▶ Task statement
Reproduce, with no alteration, the span of lines that begins at the line containing "Increase the 0.1 mm nudge distance" and ends at the last line of the records, both ends included, and nothing else.

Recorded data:
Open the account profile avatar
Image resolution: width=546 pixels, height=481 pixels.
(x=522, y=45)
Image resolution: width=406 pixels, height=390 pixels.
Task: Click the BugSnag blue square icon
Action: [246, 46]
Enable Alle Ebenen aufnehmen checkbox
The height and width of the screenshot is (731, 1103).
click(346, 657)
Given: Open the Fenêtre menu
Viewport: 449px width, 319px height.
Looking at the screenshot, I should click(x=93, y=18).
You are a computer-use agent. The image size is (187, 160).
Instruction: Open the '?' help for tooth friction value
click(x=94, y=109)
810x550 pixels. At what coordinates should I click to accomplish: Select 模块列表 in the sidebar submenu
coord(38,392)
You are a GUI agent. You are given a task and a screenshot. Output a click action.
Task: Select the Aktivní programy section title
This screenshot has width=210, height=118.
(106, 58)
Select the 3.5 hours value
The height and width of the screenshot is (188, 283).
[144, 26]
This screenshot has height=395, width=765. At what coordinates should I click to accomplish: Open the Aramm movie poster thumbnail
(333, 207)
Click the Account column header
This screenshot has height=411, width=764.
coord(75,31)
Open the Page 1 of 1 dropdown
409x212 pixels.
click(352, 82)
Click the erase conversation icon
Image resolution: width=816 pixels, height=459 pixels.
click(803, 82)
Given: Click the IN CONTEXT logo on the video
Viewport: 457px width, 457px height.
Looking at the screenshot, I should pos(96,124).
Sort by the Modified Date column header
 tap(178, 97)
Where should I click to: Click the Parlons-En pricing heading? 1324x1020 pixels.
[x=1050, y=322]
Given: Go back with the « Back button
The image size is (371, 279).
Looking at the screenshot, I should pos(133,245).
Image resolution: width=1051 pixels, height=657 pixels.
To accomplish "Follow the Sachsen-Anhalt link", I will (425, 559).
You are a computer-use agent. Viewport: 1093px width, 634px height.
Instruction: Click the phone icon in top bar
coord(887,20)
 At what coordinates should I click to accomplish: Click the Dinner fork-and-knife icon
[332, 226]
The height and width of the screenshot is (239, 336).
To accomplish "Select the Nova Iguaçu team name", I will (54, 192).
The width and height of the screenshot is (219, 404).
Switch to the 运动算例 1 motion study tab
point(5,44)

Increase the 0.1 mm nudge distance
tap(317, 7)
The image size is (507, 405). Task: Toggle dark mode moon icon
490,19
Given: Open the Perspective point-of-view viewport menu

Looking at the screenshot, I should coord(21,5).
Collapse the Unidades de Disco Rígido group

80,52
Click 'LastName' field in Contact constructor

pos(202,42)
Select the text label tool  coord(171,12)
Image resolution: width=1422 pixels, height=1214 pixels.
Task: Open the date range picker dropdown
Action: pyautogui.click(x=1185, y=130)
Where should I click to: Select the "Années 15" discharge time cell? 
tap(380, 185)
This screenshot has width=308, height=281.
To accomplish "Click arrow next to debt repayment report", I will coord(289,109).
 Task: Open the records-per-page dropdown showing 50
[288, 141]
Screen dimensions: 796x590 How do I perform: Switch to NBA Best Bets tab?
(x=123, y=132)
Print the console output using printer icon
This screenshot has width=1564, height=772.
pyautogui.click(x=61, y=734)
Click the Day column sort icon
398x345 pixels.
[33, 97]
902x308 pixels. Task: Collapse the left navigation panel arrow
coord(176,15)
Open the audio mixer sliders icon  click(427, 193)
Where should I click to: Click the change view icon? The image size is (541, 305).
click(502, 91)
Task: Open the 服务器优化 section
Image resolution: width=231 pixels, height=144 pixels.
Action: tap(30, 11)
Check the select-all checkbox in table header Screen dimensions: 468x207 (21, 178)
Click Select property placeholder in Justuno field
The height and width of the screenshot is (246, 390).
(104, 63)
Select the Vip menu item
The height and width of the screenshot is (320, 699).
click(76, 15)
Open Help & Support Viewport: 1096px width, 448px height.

▶ Result below
Increase the 0.1 mm nudge distance
tap(317, 7)
The image size is (507, 405). Task: Toggle dark mode moon icon
490,19
Given: Open the Perspective point-of-view viewport menu

Looking at the screenshot, I should coord(21,5).
Collapse the Unidades de Disco Rígido group

80,52
Click 'LastName' field in Contact constructor

pos(202,42)
Select the text label tool  coord(171,12)
Image resolution: width=1422 pixels, height=1214 pixels.
Task: Open the date range picker dropdown
Action: pyautogui.click(x=1185, y=130)
Where should I click to: Select the "Années 15" discharge time cell? 
tap(380, 185)
This screenshot has width=308, height=281.
To accomplish "Click arrow next to debt repayment report", I will coord(289,109).
 Task: Open the records-per-page dropdown showing 50
[288, 141]
Screen dimensions: 796x590 How do I perform: Switch to NBA Best Bets tab?
(x=123, y=132)
Print the console output using printer icon
This screenshot has width=1564, height=772.
pyautogui.click(x=61, y=734)
Click the Day column sort icon
398x345 pixels.
[33, 97]
902x308 pixels. Task: Collapse the left navigation panel arrow
coord(176,15)
Open the audio mixer sliders icon  click(427, 193)
Where should I click to: Click the change view icon? The image size is (541, 305).
click(502, 91)
Task: Open the 服务器优化 section
Image resolution: width=231 pixels, height=144 pixels.
Action: tap(30, 11)
Check the select-all checkbox in table header Screen dimensions: 468x207 (21, 178)
Click Select property placeholder in Justuno field
The height and width of the screenshot is (246, 390).
(104, 63)
Select the Vip menu item
The height and width of the screenshot is (320, 699).
click(76, 15)
Open Help & Support Viewport: 1096px width, 448px height.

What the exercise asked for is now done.